Bart Hopkin is a builder of experimental musical instruments and a writer and publisher on the subject. Hopkin runs the website windworld.com, which provides resources regarding unusual instruments.

Hopkin published the magazine Experimental Musical Instruments for 15 years and published several books and CDs specialized in a specialisation of certain types of instruments, such as wind chimes, plosive aerophones and marimbas. For these publications, Hopkin regularly asks experts on the subject to co-write the books, such as Carl Dean for the book about how to build and tune marimbas. Getting a Bigger Sound is a book Bart Hopkin wrote with Robert Cain and Jason Lollar about amplification of sound sources with several types of pickups ranging from piezo disc pickups to common pickups often used in electric guitars. Jason Lollar is a known builder of hand-wound electro-magnetic pickups.

Besides writing, he has also built several experimental musical instruments such as wooden saxophones, the Bell Tree, harmonic zithers, the Savart Wheel, the Trillium Harp, the Trillium Cluster, and many other instruments that are difficult to categorize.

In 2012, he published the book Nice Noise, about prepared guitar techniques written by Hopkin and experimental builder Yuri Landman. The book also features contributions by other builders such as Bradford Reed, Sam Dook (guitarist of The Go! Team), Fred Carlson, David Canwright, Dante Rosati and Neil Feather as well as info about John Schneiders microtonal guitars. The book was simultaneously released with 60 sound samples on bandcamp and SoundCloud.

* _DATA SHOWN_
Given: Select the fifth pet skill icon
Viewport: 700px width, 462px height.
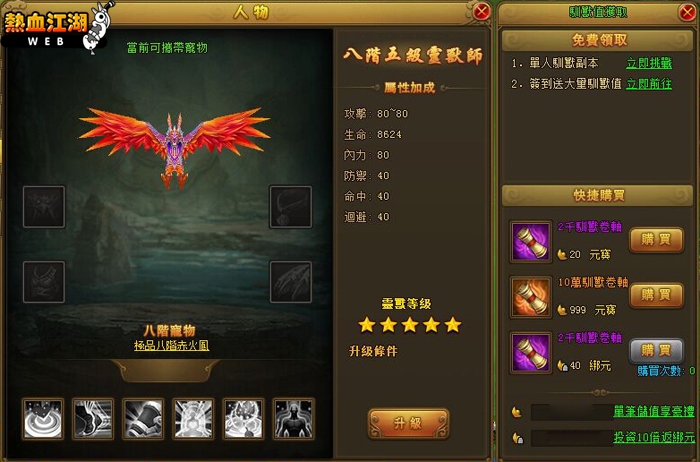Looking at the screenshot, I should [243, 419].
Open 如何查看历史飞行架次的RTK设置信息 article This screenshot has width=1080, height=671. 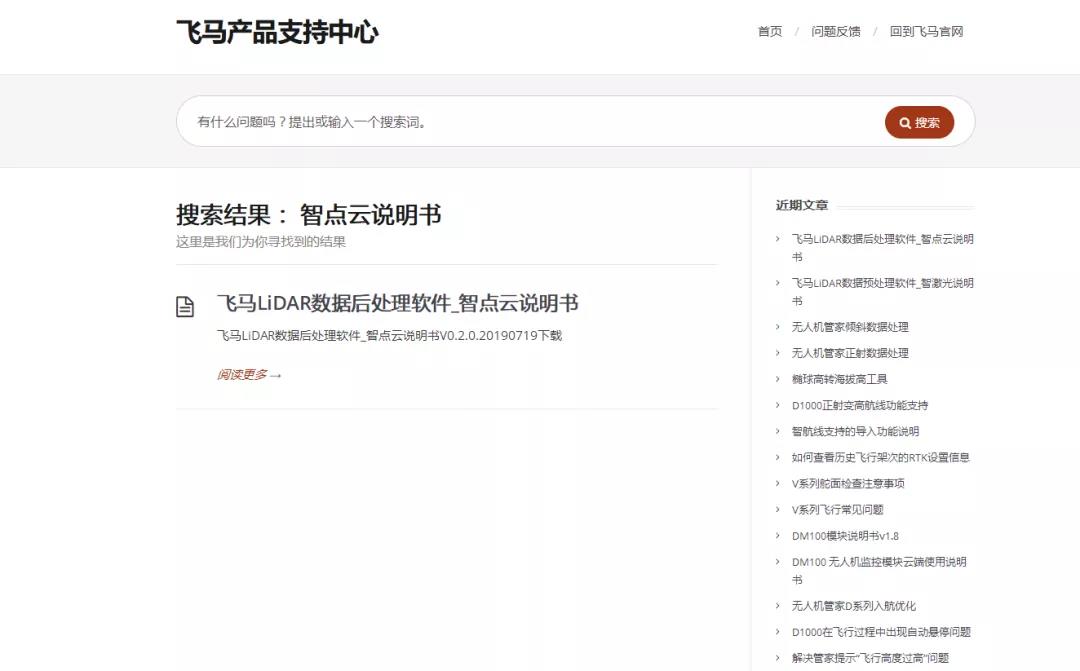[x=880, y=457]
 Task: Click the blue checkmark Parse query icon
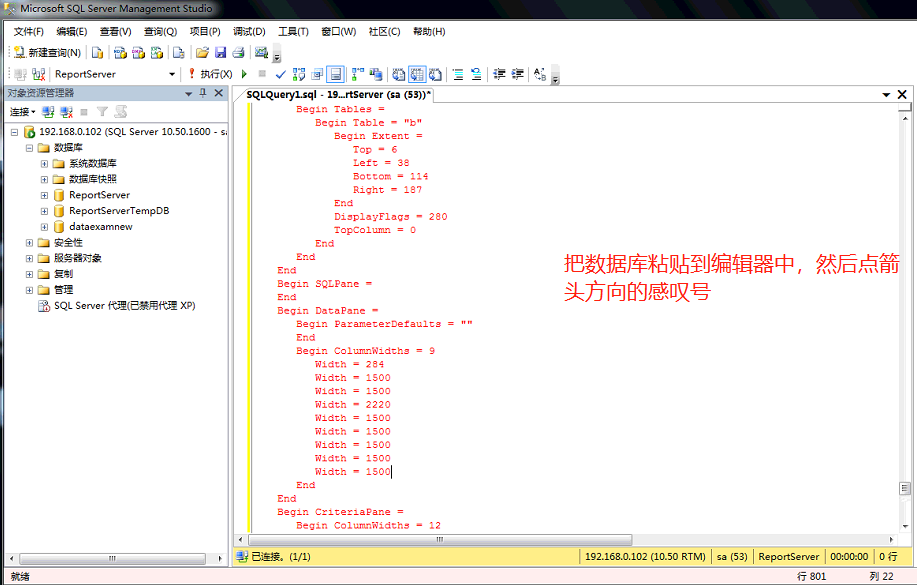280,74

* _STATED TASK_
Quote the passage of the Bart Hopkin text that begins with "Besides writing, he" and stops after "bandcamp and SoundCloud.", word for word.

* _FULL OUTPUT_
Besides writing, he has also built several experimental musical instruments such as wooden saxophones, the Bell Tree, harmonic zithers, the Savart Wheel, the Trillium Harp, the Trillium Cluster, and many other instruments that are difficult to categorize.

In 2012, he published the book Nice Noise, about prepared guitar techniques written by Hopkin and experimental builder Yuri Landman. The book also features contributions by other builders such as Bradford Reed, Sam Dook (guitarist of The Go! Team), Fred Carlson, David Canwright, Dante Rosati and Neil Feather as well as info about John Schneiders microtonal guitars. The book was simultaneously released with 60 sound samples on bandcamp and SoundCloud.